On 28.09.20 15:13, Piotr Nowojski wrote:
 > Hi Dan,
 >
 > Are we talking about Streaming SQL (from the presence of
IntervalJoin
 > node I presume so)? Are you using blink planner?
 >
 > I'm not super familiar with the Flink SQL, but my best guess
would be
 > that if you would "export" the view "A" as a DataStream, then
 > re-register it as a new table "A2" and use "A2" in your query, it
could
 > do the trick. [1]
 > But I might be wrong or there might be a better way to do it (maybe
 > someone else can help here?).
 >
 > Piotrek
 >
 > [1]
 >

https://ci.apache.org/projects/flink/flink-docs-stable/dev/table/common.html#integration-with-datastream-and-dataset-api
 >
 > sob., 26 wrz 2020 o 00:02 Dan Hill mailto:quietgol...@gmail.com>
 > >>
napisał(a):
 >
 >     I have a temporary views, A and B, and I want to output a
union like
 >     the following:
 >     SELECT * FROM ((SELECT ... FROM A) UNION ALL (SELECT ... FROM
B JOIN
 >     A ...))
 >
 >     Since the columns being requested in both parts of the union are
 >     different, the planner appears to be separating these out.  A is
 >     pretty complex so I want to reuse A.  Here's the graph for A.  A
 >     bunch of extra join nodes are introduced.
 >
 >     Just A.
 >     Screen Shot 2020-09-22 at 11.14.07 PM.png
 >
 >     How the planner currently handles the union.  It creates a
bunch of
 >     inefficient extra join nodes since the columns are slightly
different.
 >     Screen Shot 2020-09-23 at 12.24.59 PM.png
 >





Re: Flink SQL - can I force the planner to reuse a temporary view to be reused across multiple queries that access different fields?
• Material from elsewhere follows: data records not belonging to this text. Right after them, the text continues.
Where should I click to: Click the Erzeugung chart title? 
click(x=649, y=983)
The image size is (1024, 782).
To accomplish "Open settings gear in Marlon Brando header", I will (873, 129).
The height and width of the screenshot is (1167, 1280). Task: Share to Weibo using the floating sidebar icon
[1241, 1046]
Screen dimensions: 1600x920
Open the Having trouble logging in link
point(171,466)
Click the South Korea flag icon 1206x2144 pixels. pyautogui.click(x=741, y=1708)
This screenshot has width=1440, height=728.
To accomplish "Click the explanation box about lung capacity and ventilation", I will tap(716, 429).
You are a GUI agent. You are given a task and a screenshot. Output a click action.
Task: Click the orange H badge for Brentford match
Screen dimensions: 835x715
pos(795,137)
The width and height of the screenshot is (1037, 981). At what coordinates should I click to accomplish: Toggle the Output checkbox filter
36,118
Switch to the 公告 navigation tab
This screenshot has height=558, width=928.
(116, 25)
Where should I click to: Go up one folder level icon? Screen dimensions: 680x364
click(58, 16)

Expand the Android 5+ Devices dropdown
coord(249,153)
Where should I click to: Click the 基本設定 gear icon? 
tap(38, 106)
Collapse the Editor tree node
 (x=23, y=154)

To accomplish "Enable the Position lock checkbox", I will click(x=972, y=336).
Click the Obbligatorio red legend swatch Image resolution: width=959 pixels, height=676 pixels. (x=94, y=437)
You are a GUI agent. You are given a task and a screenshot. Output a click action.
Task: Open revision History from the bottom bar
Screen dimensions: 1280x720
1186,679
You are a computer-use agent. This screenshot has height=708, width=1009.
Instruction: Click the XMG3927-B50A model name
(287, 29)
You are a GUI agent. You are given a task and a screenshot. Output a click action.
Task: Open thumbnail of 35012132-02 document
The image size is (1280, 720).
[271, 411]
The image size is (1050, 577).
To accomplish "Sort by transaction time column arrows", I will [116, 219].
2020-10-02 Thread Dan Hill
Thanks, Timo and Piotr!

I figured out my issue.  I called env.disableOperatorChaining(); in my
developer mode.  Disabling operator chaining created the redundant joins.



On Mon, Sep 28, 2020 at 6:41 AM Timo Walther  wrote:

> Hi Dan,
>
> unfortunetely, it is very difficult to read you plan? Maybe you can
> share a higher resolution and highlight which part of the pipeline is A,
> B etc. In general, the planner should be smart enough to reuse subplans
> where appropriate. Maybe this is a bug or shortcoming in the optimizer
> rules that we can fix.
>
> Piotr's suggestion would work to "materialize" a part of the plan to
> DataStream API such that this part is a black box for the optimizer and
> read only once. Currently, there is no API for performing this in the
> Table API itself.
>
> Regards,
> Timo
>
> On 28.09.20 15:13, Piotr Nowojski wrote:
> > Hi Dan,
> >
> > Are we talking about Streaming SQL (from the presence of IntervalJoin
> > node I presume so)? Are you using blink planner?
> >
> > I'm not super familiar with the Flink SQL, but my best guess would be
> > that if you would "export" the view "A" as a DataStream, then
> > re-register it as a new table "A2" and use "A2" in your query, it could
> > do the trick. [1]
> > But I might be wrong or there might be a better way to do it (maybe
> > someone else can help here?).
> >
> > Piotrek
> >
> > [1]
> >
> https://ci.apache.org/projects/flink/flink-docs-stable/dev/table/common.html#integration-with-datastream-and-dataset-api
> >
> > sob., 26 wrz 2020 o 00:02 Dan Hill  > > napisał(a):
> >
> > I have a temporary views, A and B, and I want to output a union like
> > the following:
> > SELECT * FROM ((SELECT ... FROM A) UNION ALL (SELECT ... FROM B JOIN
> > A ...))
> >
> > Since the columns being requested in both parts of the union are
> > different, the planner appears to be separating these out.  A is
> > pretty complex so I want to reuse A.  Here's the graph for A.  A
> > bunch of extra join nodes are introduced.
> >
> > Just A.
> > Screen Shot 2020-09-22 at 11.14.07 PM.png
> >
> > How the planner currently handles the union.  It creates a bunch of
> > inefficient extra join nodes since the columns are slightly
> different.
> > Screen Shot 2020-09-23 at 12.24.59 PM.png
> >
>
>


Re: Flink SQL - can I force the planner to reuse a temporary view to be reused across multiple queries that access different fields?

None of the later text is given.